[[ PASSAGE FOR REVIEW open ]]

Healthcare2022-07-12T17:40:49-04:00

Cellular technology enables reliable and efficient communication between doctors, nurses, caregivers, and support staff, and delivers patients and guests an elevated experience.

What is a Distributed Antenna System?

Put simply, a distributed antenna system (DAS) is a wireless solution that provides reliable cellular communication within a defined space.

More specifically, a DAS is a network of spatially-separated antennas connected to a common signal source and distributed throughout a defined coverage area to support and enhance the transmission of public cellar network signals.

What are the Benefits of In-Building Cellular Enhancement?

Modern healthcare embraces an undeniable fact – technology positively impacts lives.

Occupying a position at the forefront of healthcare technology is Cellular. Cellular (or Mobile) technology enables reliable and efficient communication between doctors, nurses, caregivers, and support staff, assisting in the delivery of key patient services. It provides a wireless backbone for user-device-based communications applications, medical equipment, IoT devices, and essential points of interface for healthcare staff and administrators.

Cellular also plays a key role in the patient and guest experience with a healthcare facility, as each expects a flawless interaction with their favorite wireless devices to communicate with loved ones, stream video, or otherwise remain educated and entertained during their stay.

Healthcare facilities, and in particular, hospitals, present some of the most challenging scenarios for cellular networks. Many older buildings’ designs include lead-lined rooms and tiled walls, environments that work against wide-ranging radiofrequency (RF) coverage.

Newer building construction includes a preponderance of steel, concrete, and low-emissivity (Low-E) glass, which creates a different set of challenges for a reliable cellular signal in large hospitals or multiple-level clinics.

Simply put, the density of materials, coupled with the square footage within a healthcare structure make it difficult for outside cellular signals to penetrate and populate the entirety of the space.

[[ PASSAGE FOR REVIEW closed ]]
[[ DATA PROVIDED open ]]

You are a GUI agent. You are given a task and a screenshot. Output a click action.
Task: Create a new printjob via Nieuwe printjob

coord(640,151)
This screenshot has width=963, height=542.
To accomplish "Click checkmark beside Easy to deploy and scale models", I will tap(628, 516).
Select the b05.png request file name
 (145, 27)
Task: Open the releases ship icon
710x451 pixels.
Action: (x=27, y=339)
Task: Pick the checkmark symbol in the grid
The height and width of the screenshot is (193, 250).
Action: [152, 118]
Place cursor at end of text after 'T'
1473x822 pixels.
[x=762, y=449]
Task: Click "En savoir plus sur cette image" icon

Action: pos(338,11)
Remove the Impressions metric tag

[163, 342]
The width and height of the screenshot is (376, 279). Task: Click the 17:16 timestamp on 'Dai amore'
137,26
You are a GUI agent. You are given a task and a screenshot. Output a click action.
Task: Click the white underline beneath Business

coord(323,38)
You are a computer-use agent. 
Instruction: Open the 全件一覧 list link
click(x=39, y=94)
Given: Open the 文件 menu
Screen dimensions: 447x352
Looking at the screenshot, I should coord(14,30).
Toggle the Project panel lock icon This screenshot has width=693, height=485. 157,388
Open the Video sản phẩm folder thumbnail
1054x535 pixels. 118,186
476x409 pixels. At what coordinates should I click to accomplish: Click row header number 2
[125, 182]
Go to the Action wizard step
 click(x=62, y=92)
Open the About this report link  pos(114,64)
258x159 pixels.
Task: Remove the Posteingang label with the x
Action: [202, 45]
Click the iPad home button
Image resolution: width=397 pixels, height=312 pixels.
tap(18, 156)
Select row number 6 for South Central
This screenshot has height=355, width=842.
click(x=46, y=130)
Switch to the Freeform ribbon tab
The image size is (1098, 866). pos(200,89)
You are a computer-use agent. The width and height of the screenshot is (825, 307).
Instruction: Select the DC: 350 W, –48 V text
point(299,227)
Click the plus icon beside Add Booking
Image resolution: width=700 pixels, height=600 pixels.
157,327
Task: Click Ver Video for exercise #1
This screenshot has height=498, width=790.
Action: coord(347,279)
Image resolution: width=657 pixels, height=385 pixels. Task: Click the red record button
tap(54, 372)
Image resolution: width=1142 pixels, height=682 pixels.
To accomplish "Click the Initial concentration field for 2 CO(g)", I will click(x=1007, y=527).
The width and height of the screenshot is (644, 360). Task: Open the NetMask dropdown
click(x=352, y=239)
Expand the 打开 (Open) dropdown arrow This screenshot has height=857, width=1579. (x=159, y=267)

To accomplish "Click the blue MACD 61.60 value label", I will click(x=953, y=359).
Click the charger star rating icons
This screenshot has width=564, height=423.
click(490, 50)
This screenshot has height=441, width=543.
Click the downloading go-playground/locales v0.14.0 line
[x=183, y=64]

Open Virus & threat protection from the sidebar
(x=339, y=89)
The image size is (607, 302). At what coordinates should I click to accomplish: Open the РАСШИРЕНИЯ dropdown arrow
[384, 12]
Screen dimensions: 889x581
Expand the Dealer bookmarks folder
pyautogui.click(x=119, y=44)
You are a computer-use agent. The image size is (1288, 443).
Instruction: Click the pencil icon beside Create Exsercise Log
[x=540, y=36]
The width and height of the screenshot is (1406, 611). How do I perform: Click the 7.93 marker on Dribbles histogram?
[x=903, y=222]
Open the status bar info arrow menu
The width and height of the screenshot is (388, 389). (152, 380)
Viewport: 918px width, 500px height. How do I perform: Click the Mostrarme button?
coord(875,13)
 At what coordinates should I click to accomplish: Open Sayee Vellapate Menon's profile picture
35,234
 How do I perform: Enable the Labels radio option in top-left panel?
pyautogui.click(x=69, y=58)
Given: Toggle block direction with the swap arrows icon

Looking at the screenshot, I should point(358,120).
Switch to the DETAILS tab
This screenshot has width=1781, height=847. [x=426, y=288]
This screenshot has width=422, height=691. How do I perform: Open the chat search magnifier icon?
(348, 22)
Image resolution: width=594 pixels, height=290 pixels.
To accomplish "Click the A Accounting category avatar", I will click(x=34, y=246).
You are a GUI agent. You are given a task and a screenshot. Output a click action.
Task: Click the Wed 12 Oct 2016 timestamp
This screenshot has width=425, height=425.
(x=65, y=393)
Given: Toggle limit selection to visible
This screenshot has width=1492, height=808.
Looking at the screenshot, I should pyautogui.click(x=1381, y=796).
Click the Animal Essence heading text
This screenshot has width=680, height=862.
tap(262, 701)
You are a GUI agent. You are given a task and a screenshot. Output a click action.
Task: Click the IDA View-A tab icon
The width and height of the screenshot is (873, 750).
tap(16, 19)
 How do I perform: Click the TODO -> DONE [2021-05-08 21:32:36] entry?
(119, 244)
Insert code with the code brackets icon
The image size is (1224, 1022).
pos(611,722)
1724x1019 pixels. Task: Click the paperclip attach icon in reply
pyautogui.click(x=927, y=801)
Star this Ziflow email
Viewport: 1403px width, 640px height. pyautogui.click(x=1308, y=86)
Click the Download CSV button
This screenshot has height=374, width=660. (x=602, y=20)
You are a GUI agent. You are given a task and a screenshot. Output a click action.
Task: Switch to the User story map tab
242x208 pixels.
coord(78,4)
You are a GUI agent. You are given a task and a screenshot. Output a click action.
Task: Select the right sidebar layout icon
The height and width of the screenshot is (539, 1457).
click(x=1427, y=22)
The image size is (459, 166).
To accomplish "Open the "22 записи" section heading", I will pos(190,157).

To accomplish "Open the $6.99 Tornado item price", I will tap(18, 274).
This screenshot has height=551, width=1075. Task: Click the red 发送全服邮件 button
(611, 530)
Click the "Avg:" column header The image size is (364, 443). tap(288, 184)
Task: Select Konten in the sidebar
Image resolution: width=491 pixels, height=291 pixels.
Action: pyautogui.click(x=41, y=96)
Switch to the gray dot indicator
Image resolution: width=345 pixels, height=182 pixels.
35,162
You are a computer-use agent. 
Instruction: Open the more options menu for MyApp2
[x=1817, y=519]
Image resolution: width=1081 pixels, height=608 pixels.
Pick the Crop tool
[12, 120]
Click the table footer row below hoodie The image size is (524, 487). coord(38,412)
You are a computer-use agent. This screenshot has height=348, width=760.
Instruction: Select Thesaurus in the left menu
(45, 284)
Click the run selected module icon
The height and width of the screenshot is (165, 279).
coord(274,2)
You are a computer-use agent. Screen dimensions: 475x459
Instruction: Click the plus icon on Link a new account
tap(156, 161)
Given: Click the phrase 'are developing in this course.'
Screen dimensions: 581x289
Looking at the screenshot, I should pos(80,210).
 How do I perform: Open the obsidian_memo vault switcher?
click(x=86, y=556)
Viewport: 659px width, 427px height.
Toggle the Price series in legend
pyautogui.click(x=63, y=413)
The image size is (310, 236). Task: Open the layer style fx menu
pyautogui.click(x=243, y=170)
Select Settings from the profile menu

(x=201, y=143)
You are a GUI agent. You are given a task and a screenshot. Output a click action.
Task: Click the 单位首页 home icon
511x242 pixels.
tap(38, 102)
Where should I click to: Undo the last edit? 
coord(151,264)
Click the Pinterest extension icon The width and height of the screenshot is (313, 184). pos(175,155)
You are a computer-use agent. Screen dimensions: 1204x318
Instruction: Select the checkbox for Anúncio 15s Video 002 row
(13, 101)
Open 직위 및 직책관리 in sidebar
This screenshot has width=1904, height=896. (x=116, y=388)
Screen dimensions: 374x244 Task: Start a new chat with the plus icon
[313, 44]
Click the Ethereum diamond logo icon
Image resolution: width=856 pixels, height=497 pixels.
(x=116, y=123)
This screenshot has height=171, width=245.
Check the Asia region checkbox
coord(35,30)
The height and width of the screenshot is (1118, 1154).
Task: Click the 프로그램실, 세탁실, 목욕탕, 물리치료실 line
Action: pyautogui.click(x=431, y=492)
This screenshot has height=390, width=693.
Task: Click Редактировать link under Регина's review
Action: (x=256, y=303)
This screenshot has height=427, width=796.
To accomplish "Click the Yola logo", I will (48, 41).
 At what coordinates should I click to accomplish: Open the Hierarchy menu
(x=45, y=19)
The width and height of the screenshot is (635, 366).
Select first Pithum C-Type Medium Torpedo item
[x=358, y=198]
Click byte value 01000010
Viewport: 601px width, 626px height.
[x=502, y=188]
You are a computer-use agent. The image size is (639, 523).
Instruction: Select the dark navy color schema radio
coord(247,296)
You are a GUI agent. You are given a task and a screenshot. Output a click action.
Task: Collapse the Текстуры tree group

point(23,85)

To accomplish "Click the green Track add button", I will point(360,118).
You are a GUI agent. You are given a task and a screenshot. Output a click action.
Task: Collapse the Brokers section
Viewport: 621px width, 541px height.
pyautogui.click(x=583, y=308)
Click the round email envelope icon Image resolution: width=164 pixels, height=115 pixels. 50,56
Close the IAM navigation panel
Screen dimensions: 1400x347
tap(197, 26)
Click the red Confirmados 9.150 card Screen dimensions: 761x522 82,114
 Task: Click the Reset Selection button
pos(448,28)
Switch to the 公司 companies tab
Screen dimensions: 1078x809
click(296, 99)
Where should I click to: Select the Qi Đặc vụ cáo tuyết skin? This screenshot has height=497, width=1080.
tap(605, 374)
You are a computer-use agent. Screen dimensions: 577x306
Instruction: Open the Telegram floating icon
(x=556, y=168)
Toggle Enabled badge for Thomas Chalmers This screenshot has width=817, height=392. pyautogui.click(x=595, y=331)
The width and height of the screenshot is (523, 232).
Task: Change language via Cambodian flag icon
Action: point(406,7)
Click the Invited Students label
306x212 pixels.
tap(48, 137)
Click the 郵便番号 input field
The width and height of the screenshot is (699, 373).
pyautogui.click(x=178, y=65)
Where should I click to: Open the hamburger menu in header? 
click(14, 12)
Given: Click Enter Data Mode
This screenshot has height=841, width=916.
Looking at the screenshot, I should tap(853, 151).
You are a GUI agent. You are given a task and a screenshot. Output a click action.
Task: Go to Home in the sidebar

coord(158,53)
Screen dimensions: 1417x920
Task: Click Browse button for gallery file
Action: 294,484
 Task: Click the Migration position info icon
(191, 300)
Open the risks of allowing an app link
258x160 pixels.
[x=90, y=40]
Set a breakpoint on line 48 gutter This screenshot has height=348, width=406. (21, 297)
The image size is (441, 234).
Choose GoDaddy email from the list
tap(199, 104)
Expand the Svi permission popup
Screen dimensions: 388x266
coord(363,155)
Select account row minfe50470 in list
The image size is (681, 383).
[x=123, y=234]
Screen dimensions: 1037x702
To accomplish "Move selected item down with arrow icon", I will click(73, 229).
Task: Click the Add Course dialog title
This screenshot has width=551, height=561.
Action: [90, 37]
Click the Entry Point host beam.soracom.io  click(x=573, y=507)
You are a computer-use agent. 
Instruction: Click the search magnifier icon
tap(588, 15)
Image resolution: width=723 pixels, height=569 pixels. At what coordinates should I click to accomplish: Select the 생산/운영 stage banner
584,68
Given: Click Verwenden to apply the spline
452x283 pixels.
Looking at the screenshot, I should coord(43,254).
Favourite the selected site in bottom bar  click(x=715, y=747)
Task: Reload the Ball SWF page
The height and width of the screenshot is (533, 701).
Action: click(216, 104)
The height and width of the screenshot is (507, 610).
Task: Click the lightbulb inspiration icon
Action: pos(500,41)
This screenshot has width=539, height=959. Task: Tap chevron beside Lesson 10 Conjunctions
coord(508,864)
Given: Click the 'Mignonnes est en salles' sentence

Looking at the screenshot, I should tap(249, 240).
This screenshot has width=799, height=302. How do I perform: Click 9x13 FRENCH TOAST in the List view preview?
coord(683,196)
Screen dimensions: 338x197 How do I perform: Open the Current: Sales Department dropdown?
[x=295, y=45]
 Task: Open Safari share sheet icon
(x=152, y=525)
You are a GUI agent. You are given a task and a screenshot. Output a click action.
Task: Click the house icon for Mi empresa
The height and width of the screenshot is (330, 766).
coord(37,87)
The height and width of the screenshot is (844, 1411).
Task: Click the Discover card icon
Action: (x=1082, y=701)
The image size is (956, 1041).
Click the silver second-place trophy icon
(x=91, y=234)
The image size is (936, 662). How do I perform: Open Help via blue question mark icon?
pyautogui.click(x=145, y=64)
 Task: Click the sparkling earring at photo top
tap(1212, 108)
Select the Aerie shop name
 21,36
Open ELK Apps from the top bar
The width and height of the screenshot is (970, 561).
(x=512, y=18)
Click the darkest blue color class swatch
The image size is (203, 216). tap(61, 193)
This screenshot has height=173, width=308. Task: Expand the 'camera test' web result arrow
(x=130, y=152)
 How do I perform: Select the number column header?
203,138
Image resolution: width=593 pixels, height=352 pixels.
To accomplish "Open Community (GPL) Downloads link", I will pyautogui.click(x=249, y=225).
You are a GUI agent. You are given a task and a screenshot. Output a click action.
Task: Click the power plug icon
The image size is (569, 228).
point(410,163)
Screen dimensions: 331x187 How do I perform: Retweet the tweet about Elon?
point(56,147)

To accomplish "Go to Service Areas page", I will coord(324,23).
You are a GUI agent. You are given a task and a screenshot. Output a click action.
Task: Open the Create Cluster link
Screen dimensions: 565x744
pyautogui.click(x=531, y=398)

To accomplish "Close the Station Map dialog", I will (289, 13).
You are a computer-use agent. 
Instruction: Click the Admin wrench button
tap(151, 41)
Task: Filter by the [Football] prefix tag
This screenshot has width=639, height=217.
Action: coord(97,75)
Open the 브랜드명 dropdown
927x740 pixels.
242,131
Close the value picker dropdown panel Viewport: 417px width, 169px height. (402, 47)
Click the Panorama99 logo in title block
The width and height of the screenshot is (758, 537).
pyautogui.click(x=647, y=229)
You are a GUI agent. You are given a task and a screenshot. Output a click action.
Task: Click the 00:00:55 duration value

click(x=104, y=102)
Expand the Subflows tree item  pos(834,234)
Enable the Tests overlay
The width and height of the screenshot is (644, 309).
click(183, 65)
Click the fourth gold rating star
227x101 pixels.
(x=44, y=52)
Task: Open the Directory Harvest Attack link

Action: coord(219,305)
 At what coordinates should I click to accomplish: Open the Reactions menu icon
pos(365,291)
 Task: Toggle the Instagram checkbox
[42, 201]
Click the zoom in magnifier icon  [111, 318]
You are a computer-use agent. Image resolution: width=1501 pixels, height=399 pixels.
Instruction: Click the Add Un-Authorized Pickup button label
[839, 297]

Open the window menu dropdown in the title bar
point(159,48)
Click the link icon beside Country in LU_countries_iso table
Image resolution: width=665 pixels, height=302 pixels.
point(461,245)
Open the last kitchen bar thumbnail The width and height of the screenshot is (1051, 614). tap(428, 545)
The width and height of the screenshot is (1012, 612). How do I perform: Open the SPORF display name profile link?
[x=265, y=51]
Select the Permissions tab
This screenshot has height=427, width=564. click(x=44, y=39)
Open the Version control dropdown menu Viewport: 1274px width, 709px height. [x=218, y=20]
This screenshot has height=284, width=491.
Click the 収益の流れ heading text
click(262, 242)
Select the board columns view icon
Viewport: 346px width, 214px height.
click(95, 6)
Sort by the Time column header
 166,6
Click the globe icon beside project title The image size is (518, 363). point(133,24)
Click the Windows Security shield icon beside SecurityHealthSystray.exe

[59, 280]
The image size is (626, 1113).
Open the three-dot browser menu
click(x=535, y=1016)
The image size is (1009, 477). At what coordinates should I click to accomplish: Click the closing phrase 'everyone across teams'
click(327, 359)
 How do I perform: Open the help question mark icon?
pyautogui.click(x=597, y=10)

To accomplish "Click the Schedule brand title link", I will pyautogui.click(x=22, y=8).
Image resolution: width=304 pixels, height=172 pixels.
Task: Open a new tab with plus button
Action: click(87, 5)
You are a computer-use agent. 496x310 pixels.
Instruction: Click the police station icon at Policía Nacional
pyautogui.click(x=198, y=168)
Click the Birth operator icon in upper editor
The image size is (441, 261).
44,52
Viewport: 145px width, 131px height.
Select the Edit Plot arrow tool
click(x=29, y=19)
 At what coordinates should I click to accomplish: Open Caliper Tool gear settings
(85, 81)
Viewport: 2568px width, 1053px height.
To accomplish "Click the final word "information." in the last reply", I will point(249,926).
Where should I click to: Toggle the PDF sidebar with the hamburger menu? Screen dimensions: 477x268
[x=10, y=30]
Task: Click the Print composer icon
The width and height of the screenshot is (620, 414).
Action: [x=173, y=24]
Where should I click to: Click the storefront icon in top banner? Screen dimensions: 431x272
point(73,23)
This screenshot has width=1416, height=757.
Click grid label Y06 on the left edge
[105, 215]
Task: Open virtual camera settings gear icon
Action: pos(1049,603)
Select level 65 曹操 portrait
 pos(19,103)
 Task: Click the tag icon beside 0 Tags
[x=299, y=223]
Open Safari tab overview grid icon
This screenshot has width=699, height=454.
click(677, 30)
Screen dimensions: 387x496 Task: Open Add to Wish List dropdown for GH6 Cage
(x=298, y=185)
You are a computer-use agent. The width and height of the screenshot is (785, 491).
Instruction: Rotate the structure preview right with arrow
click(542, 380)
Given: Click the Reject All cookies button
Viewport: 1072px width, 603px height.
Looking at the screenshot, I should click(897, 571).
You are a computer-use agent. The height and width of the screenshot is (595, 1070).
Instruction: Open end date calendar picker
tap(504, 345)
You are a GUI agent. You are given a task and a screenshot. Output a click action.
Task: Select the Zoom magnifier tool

[[ DATA PROVIDED closed ]]

# TASK PROMPT
Continue the page on in-building cellular coverage for healthcare facilities, starting right after its last sentence.

# RESPONSE BELOW
Telecommunications industry analysts state as much as 80% of all cellular network demand occurs inside buildings and structures, and demand and data consumption will continue to increase exponentially as (1) carriers roll out 5G coverage and (2) innovators tap into the additional bandwidth and speed made available by the generation advancement in the network.

For healthcare venue facing these challenges, a distributed antenna system, or DAS, is the perfect solution to extend public cellular network coverage and connectivity into all areas of your property. Eliminating dropped calls and increasing the speed and capacity of the network experience will result in higher productivity and greater user satisfaction by those onsite.

How Does a DAS Work?

Every DAS has two key elements – a signal source and a distribution system. There are three kinds of signal sources that receive cellular signals from mobile carriers, and they are (1) off-air antennas, (2) on-site base transceiver stations (BTS), and (3) small cells. Once the signal is secured from the carrier, it is distributed throughout the environment via different types of solutions, notably active, passive, small cell, or picocell distribution systems.

The choice of distribution system is driven by a number of factors:

  • How big is the coverage area?
  • How many devices and users are expected to utilize the enhanced cellular network (commonly referred to as density)?
  • What mobile carriers do you need (Verizon, T-Mobile, AT&T, US Cellular, Dish, regional carriers)?
  • What is the performance goal of the enhanced network? Does the DAS need to solve for issues like capacity, frequently dropped calls, and/or speed and latency issues?

Pierson Wireless can guide you through an analysis of these factors to determine which distribution system best fits your use case.

Pierson Wireless - Healthcare DAS Diagram

1 Carrier(s) Signal

2 Off Air Signal Source

3 Fiber-Fed Signal Source

4 ERRCS / Public Safety

5 Bi-Directional Amplifier (BDA)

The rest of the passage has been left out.